■ EXERCISE PROMPT ■
Would you please print the data a second time, exactly as it stands?
─── SUPPLIED RECORDS
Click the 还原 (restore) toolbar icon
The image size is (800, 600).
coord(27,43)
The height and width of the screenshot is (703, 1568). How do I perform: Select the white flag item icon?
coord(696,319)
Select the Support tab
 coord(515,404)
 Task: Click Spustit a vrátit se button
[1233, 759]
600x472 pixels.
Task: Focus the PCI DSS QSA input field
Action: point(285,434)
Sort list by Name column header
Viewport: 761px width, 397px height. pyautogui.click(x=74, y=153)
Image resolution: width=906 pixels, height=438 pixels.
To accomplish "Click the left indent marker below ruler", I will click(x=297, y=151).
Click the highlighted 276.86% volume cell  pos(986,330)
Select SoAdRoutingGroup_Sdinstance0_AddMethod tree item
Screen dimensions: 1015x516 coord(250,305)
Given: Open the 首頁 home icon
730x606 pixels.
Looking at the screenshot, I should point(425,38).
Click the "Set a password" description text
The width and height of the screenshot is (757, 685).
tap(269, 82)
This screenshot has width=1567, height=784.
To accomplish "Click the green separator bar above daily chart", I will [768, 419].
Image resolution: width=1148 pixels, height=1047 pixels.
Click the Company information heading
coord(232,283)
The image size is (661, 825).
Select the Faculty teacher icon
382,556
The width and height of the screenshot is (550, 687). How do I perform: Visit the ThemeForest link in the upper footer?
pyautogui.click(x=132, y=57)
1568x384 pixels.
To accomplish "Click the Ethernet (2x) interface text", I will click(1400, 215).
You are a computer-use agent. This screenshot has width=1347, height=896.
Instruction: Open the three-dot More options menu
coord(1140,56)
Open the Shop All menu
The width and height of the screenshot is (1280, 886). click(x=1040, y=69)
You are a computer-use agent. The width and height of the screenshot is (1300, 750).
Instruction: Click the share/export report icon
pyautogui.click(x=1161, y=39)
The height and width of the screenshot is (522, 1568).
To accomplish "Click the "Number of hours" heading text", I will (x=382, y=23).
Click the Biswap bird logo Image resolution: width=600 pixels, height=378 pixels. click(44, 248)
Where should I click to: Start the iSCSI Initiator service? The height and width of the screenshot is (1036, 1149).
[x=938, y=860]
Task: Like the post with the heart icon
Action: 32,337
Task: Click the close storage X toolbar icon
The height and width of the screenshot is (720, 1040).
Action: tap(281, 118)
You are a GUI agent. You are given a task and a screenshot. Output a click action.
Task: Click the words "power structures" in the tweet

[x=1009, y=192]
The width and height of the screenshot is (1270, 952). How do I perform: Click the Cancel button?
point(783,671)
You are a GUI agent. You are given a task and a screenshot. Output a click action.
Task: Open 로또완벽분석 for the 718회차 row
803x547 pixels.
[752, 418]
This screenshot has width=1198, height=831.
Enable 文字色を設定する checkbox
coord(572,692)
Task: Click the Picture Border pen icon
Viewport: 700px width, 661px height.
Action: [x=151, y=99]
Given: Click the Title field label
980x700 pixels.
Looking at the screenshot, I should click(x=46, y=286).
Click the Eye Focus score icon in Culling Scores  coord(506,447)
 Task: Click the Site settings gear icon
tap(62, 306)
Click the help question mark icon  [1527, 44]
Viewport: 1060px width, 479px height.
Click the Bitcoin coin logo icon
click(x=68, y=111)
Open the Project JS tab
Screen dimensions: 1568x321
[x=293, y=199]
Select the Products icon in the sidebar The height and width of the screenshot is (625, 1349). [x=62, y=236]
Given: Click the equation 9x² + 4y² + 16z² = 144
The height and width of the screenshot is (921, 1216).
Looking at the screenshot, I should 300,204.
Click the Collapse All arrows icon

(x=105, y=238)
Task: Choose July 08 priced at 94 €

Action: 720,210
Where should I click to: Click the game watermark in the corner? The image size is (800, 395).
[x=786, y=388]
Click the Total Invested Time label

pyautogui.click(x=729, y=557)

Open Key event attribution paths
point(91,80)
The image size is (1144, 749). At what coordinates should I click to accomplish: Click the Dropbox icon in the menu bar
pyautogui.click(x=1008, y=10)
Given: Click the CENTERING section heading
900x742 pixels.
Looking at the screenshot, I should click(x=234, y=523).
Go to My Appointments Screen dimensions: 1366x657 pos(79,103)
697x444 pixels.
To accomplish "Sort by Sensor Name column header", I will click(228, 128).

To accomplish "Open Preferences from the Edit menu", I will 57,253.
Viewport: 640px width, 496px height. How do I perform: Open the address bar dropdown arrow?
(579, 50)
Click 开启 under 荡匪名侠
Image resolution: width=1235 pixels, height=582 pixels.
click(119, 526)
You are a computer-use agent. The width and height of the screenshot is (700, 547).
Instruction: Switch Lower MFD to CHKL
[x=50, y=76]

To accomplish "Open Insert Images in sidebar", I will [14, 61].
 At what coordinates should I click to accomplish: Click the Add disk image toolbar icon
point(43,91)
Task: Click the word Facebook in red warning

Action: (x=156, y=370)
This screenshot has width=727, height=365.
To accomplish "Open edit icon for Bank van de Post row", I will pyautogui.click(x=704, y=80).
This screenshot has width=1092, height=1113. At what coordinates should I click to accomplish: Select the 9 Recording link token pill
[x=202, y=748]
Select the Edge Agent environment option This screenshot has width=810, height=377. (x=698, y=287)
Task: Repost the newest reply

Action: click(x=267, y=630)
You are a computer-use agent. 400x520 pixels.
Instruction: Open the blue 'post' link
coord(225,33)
──────
■ REPLY ■
Click the 还原 (restore) toolbar icon
The image size is (800, 600).
coord(27,43)
The height and width of the screenshot is (703, 1568). How do I perform: Select the white flag item icon?
coord(696,319)
Select the Support tab
 coord(515,404)
 Task: Click Spustit a vrátit se button
[1233, 759]
600x472 pixels.
Task: Focus the PCI DSS QSA input field
Action: point(285,434)
Sort list by Name column header
Viewport: 761px width, 397px height. pyautogui.click(x=74, y=153)
Image resolution: width=906 pixels, height=438 pixels.
To accomplish "Click the left indent marker below ruler", I will click(x=297, y=151).
Click the highlighted 276.86% volume cell  pos(986,330)
Select SoAdRoutingGroup_Sdinstance0_AddMethod tree item
Screen dimensions: 1015x516 coord(250,305)
Given: Open the 首頁 home icon
730x606 pixels.
Looking at the screenshot, I should point(425,38).
Click the "Set a password" description text
The width and height of the screenshot is (757, 685).
tap(269, 82)
This screenshot has width=1567, height=784.
To accomplish "Click the green separator bar above daily chart", I will [768, 419].
Image resolution: width=1148 pixels, height=1047 pixels.
Click the Company information heading
coord(232,283)
The image size is (661, 825).
Select the Faculty teacher icon
382,556
The width and height of the screenshot is (550, 687). How do I perform: Visit the ThemeForest link in the upper footer?
pyautogui.click(x=132, y=57)
1568x384 pixels.
To accomplish "Click the Ethernet (2x) interface text", I will click(1400, 215).
You are a computer-use agent. This screenshot has width=1347, height=896.
Instruction: Open the three-dot More options menu
coord(1140,56)
Open the Shop All menu
The width and height of the screenshot is (1280, 886). click(x=1040, y=69)
You are a computer-use agent. The width and height of the screenshot is (1300, 750).
Instruction: Click the share/export report icon
pyautogui.click(x=1161, y=39)
The height and width of the screenshot is (522, 1568).
To accomplish "Click the "Number of hours" heading text", I will (x=382, y=23).
Click the Biswap bird logo Image resolution: width=600 pixels, height=378 pixels. click(44, 248)
Where should I click to: Start the iSCSI Initiator service? The height and width of the screenshot is (1036, 1149).
[x=938, y=860]
Task: Like the post with the heart icon
Action: 32,337
Task: Click the close storage X toolbar icon
The height and width of the screenshot is (720, 1040).
Action: tap(281, 118)
You are a GUI agent. You are given a task and a screenshot. Output a click action.
Task: Click the words "power structures" in the tweet

[x=1009, y=192]
The width and height of the screenshot is (1270, 952). How do I perform: Click the Cancel button?
point(783,671)
You are a GUI agent. You are given a task and a screenshot. Output a click action.
Task: Open 로또완벽분석 for the 718회차 row
803x547 pixels.
[752, 418]
This screenshot has width=1198, height=831.
Enable 文字色を設定する checkbox
coord(572,692)
Task: Click the Picture Border pen icon
Viewport: 700px width, 661px height.
Action: [x=151, y=99]
Given: Click the Title field label
980x700 pixels.
Looking at the screenshot, I should click(x=46, y=286).
Click the Eye Focus score icon in Culling Scores  coord(506,447)
 Task: Click the Site settings gear icon
tap(62, 306)
Click the help question mark icon  [1527, 44]
Viewport: 1060px width, 479px height.
Click the Bitcoin coin logo icon
click(x=68, y=111)
Open the Project JS tab
Screen dimensions: 1568x321
[x=293, y=199]
Select the Products icon in the sidebar The height and width of the screenshot is (625, 1349). [x=62, y=236]
Given: Click the equation 9x² + 4y² + 16z² = 144
The height and width of the screenshot is (921, 1216).
Looking at the screenshot, I should 300,204.
Click the Collapse All arrows icon

(x=105, y=238)
Task: Choose July 08 priced at 94 €

Action: 720,210
Where should I click to: Click the game watermark in the corner? The image size is (800, 395).
[x=786, y=388]
Click the Total Invested Time label

pyautogui.click(x=729, y=557)

Open Key event attribution paths
point(91,80)
The image size is (1144, 749). At what coordinates should I click to accomplish: Click the Dropbox icon in the menu bar
pyautogui.click(x=1008, y=10)
Given: Click the CENTERING section heading
900x742 pixels.
Looking at the screenshot, I should click(x=234, y=523).
Go to My Appointments Screen dimensions: 1366x657 pos(79,103)
697x444 pixels.
To accomplish "Sort by Sensor Name column header", I will click(228, 128).

To accomplish "Open Preferences from the Edit menu", I will 57,253.
Viewport: 640px width, 496px height. How do I perform: Open the address bar dropdown arrow?
(579, 50)
Click 开启 under 荡匪名侠
Image resolution: width=1235 pixels, height=582 pixels.
click(119, 526)
You are a computer-use agent. The width and height of the screenshot is (700, 547).
Instruction: Switch Lower MFD to CHKL
[x=50, y=76]

To accomplish "Open Insert Images in sidebar", I will [14, 61].
 At what coordinates should I click to accomplish: Click the Add disk image toolbar icon
point(43,91)
Task: Click the word Facebook in red warning

Action: (x=156, y=370)
This screenshot has width=727, height=365.
To accomplish "Open edit icon for Bank van de Post row", I will pyautogui.click(x=704, y=80).
This screenshot has width=1092, height=1113. At what coordinates should I click to accomplish: Select the 9 Recording link token pill
[x=202, y=748]
Select the Edge Agent environment option This screenshot has width=810, height=377. (x=698, y=287)
Task: Repost the newest reply

Action: click(x=267, y=630)
You are a computer-use agent. 400x520 pixels.
Instruction: Open the blue 'post' link
coord(225,33)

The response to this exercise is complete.